Instructions for the task:
All lines from the one holding "Task: Click the final data point on the line" through the last line of the entries below must be transcribed exactly, and no others. Pictures do not go in.

Data:

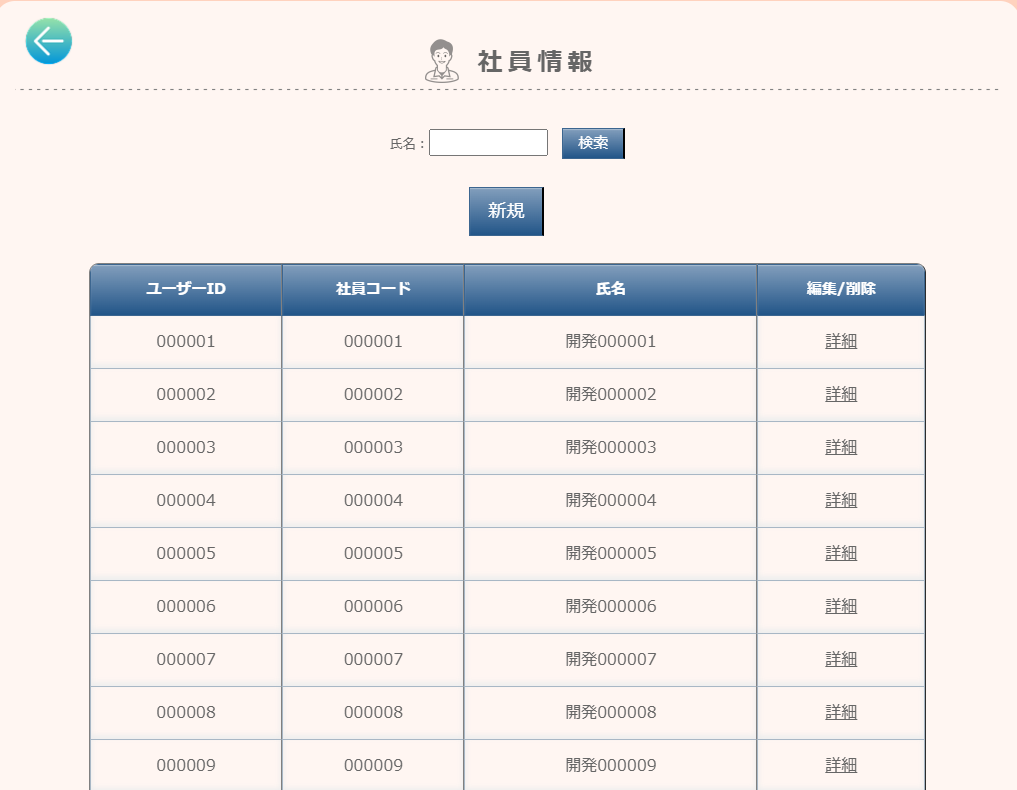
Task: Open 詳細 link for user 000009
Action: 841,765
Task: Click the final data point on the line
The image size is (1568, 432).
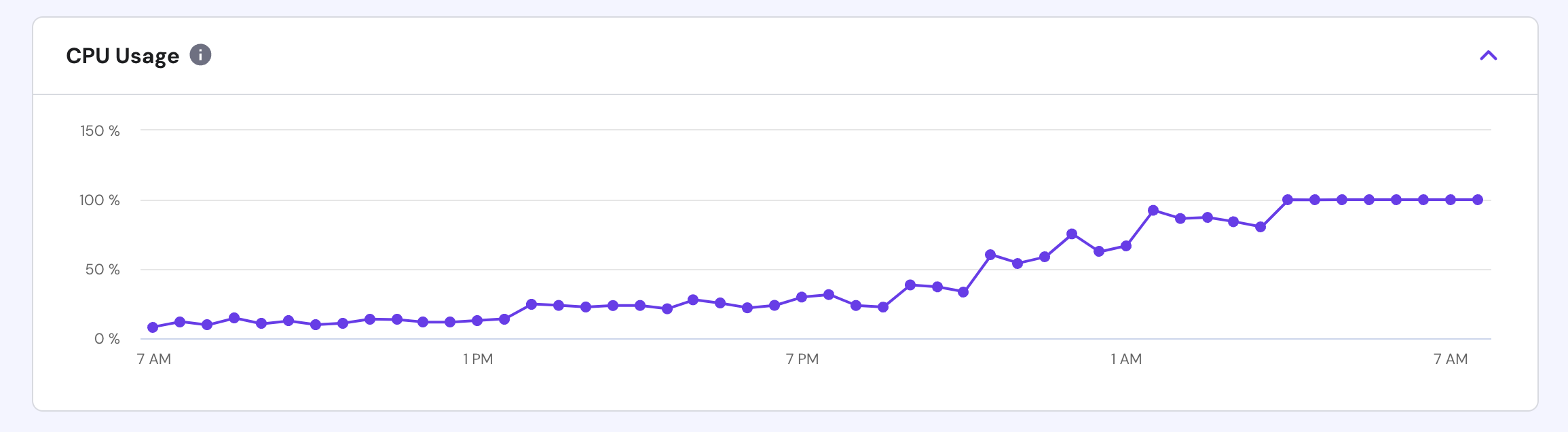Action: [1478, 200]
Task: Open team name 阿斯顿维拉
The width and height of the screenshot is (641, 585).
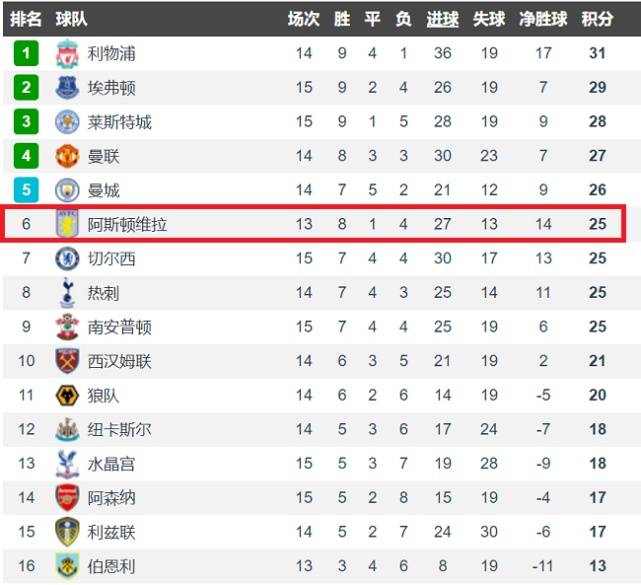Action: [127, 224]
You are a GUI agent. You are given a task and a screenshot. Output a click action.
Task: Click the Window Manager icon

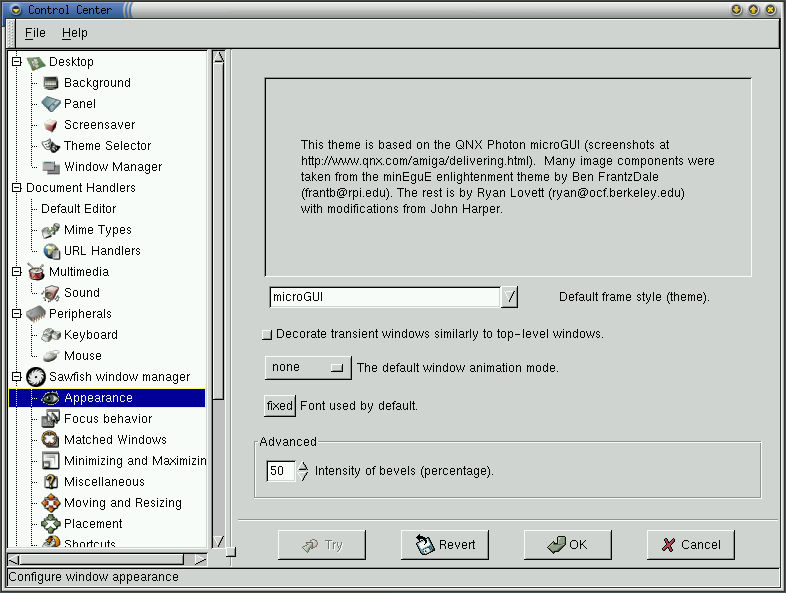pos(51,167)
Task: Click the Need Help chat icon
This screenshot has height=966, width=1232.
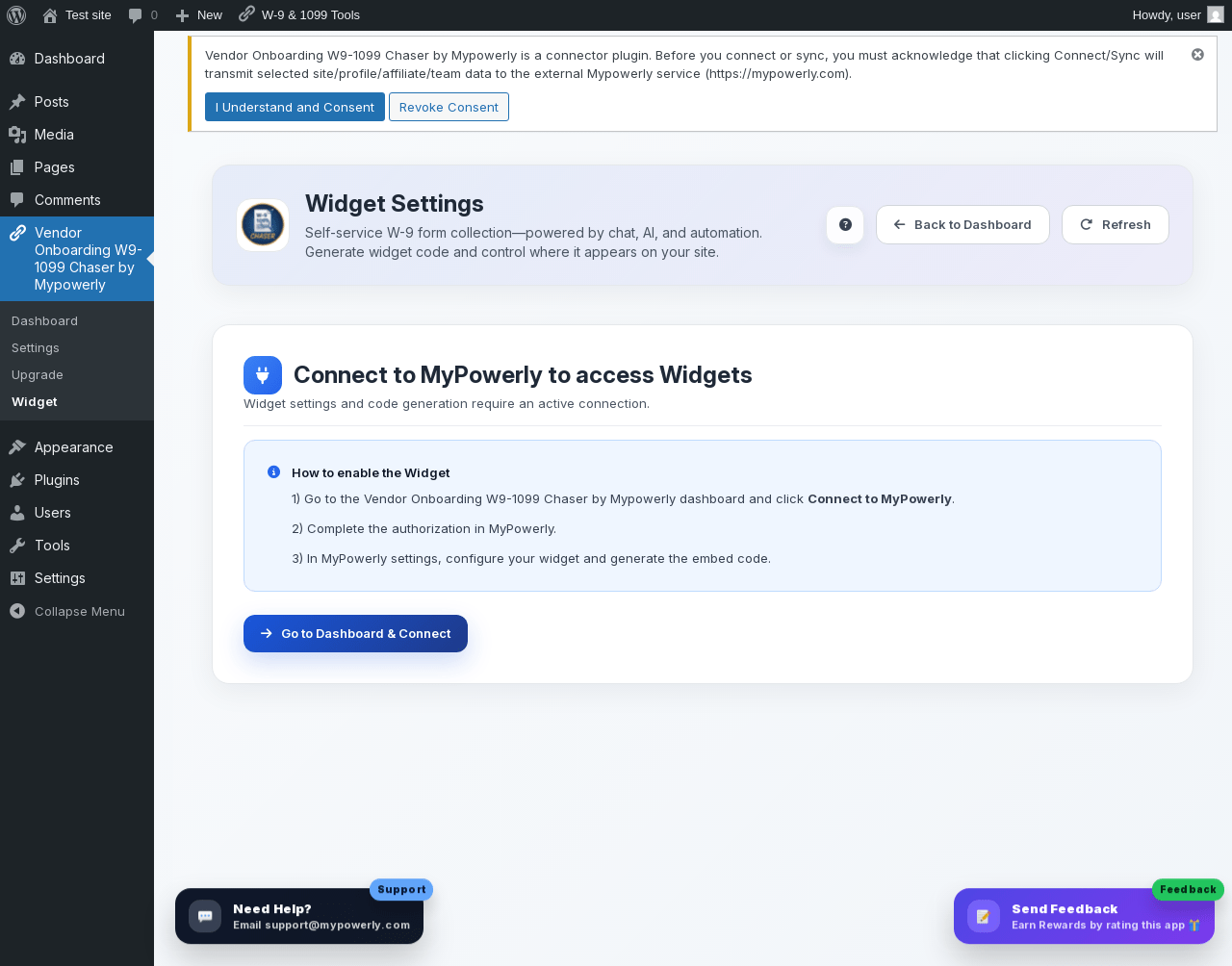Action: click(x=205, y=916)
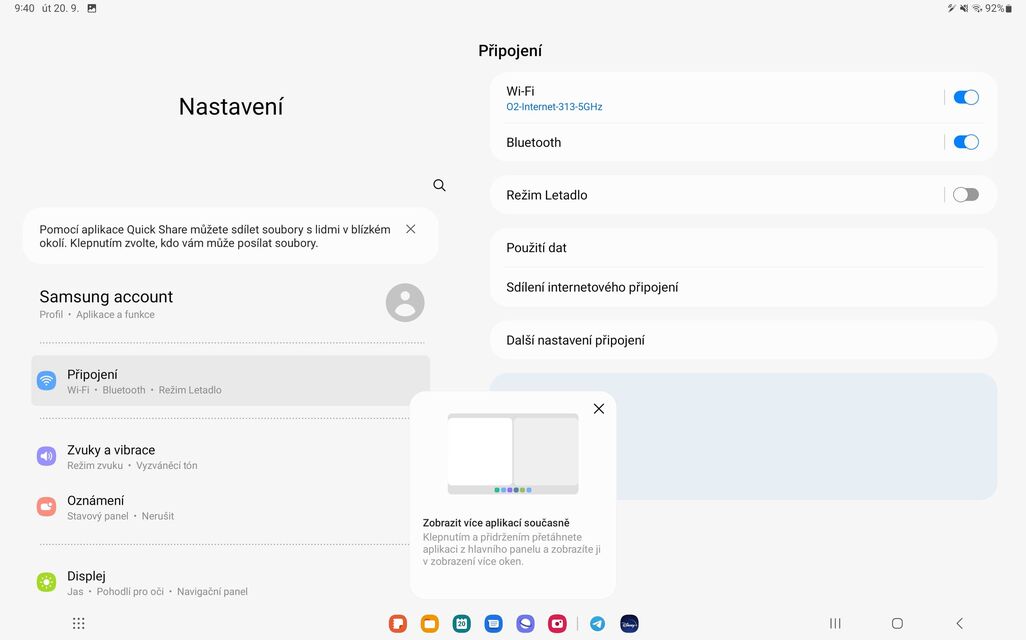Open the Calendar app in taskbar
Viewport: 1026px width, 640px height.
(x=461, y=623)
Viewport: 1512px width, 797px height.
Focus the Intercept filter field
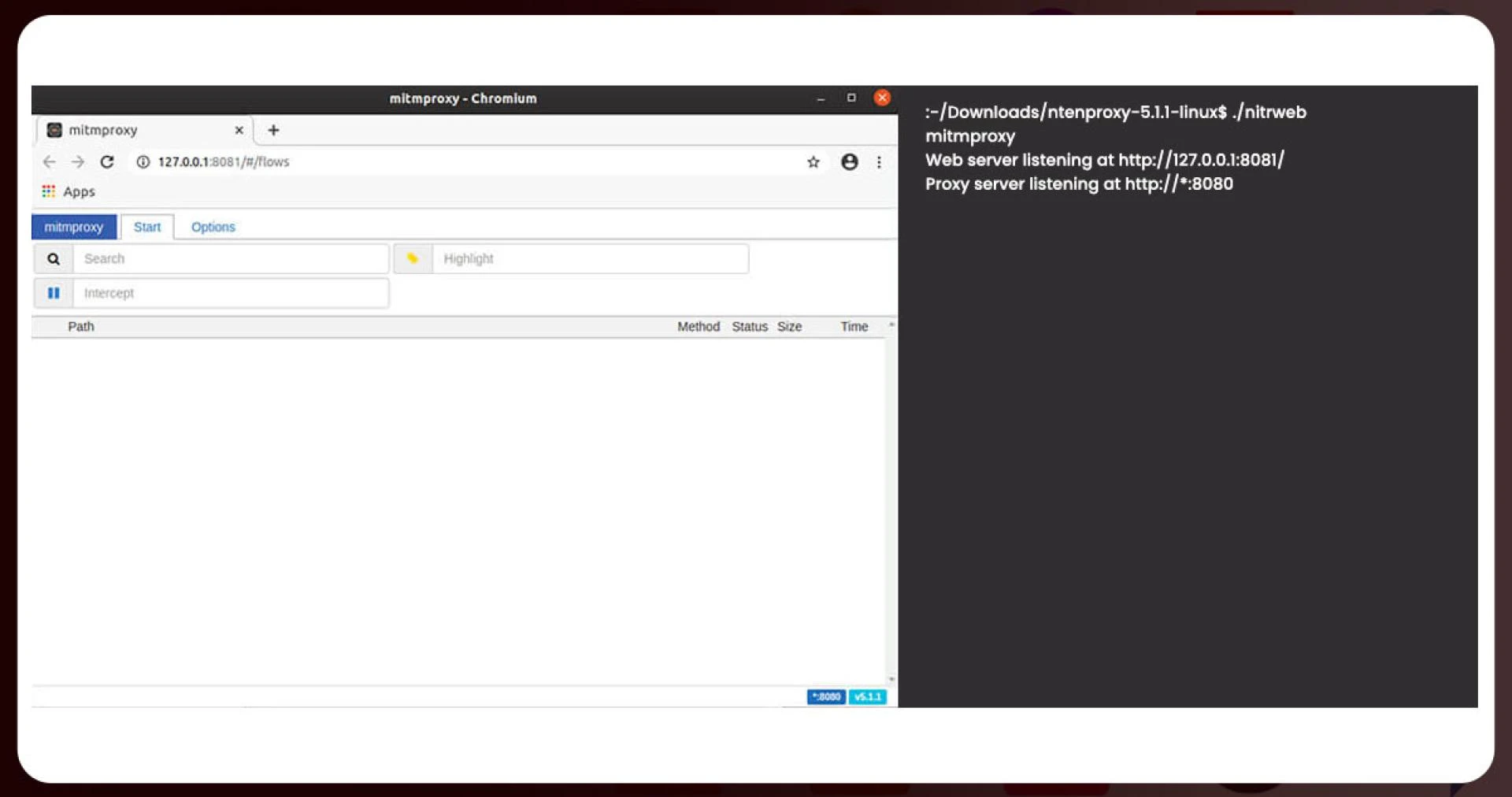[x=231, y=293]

Completed exercise:
Task: Click the final data point on the line
The image size is (1568, 432).
Action: [1478, 200]
Task: Open team name 阿斯顿维拉
The width and height of the screenshot is (641, 585).
Action: [127, 224]
You are a GUI agent. You are given a task and a screenshot. Output a click action.
Task: Click the Window Manager icon

pos(51,167)
Task: Click the Need Help chat icon
This screenshot has height=966, width=1232.
Action: click(x=205, y=916)
Open the Calendar app in taskbar
Viewport: 1026px width, 640px height.
(x=461, y=623)
Viewport: 1512px width, 797px height.
Focus the Intercept filter field
[x=231, y=293]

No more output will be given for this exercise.